Carte de l'Arménie et de la Mésopotamie montrant les mouvements de troupes pour les années 114 et 115.
Conquête de l'Arménie[modifier | modifier le code]
Sesterce frappé entre 116 et 117 commémorant la soumission de l'Arménie et de la Mésopotamie : sur le côté pile, on lit la devise : ARMENIA ET MESOPOTAMIA IN POTESTATEM P R REDACTAE. Les figures assises de l'Arménie, de l'Euphrate, et du Tigre se tiennent aux pieds de la figure de Trajan.
RIC II 642.

Trajan envahit l'Arménie[13] et se dirige vers Artaxata[o 1]. Cette grande offensive constitue une rupture importante de la paix établie entre Rome et les Parthes depuis le traité de Rhandeia[30]. Il convoque le roi Parthamasiris à Elegeia. Espérant être couronné par Trajan, Parthamasiris se présente devant l'empereur et lui remet sa couronne mais celui-ci le dépose et ordonne alors à Parthamasiris et à ses partisans de quitter l'Empire, sous bonne escorte. Une fois quitté Elegeia, sur la route vers Artaxata, une émeute éclate opposant l'escorte romaine et la suite de Parthamasiris durant laquelle ce dernier est tué, peut-être sur ordre de Trajan[23]. L'Arménie est dans un premier temps annexée à la province voisine de Cappadoce[23] formant la provincia Cappadocia et Armenia Maior et Minor, avec à sa tête Lucius Catilius Severus[30], nommé procurateur et chargé de l'administration fiscale[25], avant de devenir une province romaine à part entière. La nouvelle province n'occupe pas la totalité de l'ancien royaume arménien. Ce qui n'est pas annexé forme un petit royaume client près du massif du Caucase, sur les rives de la mer Caspienne, avec probablement à sa tête le roi Axidarès qui a été renversé par Chosroes[31].

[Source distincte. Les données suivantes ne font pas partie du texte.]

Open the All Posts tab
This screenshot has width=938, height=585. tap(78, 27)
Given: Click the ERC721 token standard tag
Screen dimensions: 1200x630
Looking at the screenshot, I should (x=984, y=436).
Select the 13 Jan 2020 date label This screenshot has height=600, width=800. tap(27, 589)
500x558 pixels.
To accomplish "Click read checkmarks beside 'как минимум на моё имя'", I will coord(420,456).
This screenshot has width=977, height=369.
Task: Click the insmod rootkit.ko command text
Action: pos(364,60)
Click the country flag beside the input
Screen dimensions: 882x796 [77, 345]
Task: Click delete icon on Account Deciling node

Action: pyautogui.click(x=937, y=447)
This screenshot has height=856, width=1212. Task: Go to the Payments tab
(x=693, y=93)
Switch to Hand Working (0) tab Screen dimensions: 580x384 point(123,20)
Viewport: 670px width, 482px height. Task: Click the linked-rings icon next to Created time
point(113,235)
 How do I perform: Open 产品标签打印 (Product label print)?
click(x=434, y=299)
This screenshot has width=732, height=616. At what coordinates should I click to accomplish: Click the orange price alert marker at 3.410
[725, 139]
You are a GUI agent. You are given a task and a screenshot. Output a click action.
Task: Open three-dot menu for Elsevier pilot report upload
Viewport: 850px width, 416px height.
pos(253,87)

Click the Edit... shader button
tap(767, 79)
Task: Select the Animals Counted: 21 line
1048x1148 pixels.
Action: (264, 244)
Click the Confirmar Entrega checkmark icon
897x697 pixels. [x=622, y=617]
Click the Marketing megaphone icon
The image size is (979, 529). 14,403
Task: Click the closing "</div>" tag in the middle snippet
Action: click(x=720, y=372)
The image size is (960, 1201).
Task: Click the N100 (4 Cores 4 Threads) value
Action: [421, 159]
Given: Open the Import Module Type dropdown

Trajan met à profit les mois suivants pour pacifier la nouvelle province et soumettre les peuples frontaliers. Il place des détachements de trois légions en garnison à Artaxata (une grande partie de la Legio IV Scythica et les vexillations des légions I Italica et VI Ferrata)[32]. Il envoie une colonne placée sous le commandement du légat Lusius Quietus au sud du lac de Van pour réprimer les troubles provoqués par les Mardes[23],[o 2],[33]. Lusius Quietus pénètre alors dans le territoire parthe après avoir traversé l'Araxe[30]. Il envoie également le légat Bruttius Praesens à la tête de la Legio VI Ferrata[m 4] près de la frontière avec la Média Atropatène[32],[n 3] et une autre armée vers les Portes Caspiennes pour soumettre les Albaniens du Caucase[25]. La nouvelle province paraît sous contrôle total des Romains à la fin de 114.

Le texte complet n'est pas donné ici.